## EXTRACTED MATERIAL
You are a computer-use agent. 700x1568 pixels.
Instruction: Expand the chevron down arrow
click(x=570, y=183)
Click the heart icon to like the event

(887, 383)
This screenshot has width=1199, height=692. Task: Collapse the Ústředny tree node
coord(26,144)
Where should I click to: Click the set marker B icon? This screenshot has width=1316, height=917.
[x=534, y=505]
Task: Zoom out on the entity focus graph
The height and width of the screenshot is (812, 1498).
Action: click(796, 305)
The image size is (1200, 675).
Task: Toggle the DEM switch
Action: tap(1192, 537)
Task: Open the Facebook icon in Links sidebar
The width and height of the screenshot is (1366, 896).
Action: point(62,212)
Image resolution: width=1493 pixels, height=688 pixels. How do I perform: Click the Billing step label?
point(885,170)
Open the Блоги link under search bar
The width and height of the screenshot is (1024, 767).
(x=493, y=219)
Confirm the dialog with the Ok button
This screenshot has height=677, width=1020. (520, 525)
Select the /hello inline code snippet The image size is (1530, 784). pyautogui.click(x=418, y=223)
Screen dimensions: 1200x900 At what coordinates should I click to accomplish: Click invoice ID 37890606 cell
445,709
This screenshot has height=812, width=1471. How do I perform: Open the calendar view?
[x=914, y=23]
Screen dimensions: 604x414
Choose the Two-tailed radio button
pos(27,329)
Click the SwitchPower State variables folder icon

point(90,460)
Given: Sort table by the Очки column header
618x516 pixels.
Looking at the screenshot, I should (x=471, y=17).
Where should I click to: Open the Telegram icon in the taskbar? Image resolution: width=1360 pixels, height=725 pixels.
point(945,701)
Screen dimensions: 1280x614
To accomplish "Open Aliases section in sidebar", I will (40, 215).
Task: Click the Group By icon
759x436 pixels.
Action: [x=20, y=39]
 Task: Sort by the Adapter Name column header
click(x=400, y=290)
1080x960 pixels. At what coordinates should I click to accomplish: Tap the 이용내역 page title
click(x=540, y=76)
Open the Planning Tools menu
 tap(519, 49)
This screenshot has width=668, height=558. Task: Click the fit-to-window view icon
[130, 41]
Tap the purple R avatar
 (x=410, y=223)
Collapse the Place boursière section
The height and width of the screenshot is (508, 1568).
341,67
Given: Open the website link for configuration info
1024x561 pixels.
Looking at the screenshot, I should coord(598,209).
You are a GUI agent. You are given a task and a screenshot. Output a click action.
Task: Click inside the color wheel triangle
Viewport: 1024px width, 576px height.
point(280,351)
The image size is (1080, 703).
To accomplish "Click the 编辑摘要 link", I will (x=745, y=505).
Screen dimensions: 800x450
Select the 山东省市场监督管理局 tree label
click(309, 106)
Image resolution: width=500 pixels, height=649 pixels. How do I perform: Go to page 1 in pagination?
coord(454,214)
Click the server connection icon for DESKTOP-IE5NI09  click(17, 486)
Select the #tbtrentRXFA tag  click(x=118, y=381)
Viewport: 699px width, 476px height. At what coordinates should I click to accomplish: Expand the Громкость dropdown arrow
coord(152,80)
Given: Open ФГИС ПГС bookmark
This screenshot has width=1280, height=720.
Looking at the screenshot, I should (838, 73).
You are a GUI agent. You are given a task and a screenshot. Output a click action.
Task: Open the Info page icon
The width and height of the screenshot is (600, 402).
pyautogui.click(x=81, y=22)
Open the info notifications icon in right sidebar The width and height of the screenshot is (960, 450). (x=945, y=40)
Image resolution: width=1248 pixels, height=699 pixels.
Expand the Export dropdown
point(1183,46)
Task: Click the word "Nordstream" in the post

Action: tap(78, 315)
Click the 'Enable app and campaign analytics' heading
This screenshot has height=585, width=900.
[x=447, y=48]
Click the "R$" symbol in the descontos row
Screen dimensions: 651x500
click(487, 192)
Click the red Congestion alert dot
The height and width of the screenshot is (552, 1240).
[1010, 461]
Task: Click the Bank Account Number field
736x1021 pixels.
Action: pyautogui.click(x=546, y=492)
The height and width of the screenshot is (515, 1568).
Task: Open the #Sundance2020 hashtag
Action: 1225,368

## EXERCISE PROMPT
Copy each line from the data that features the string "sidebar".

## ANSWER FOR THE TASK
Task: Open the Facebook icon in Links sidebar
To accomplish "Open Aliases section in sidebar", I will (40, 215).
Open the info notifications icon in right sidebar The width and height of the screenshot is (960, 450). (x=945, y=40)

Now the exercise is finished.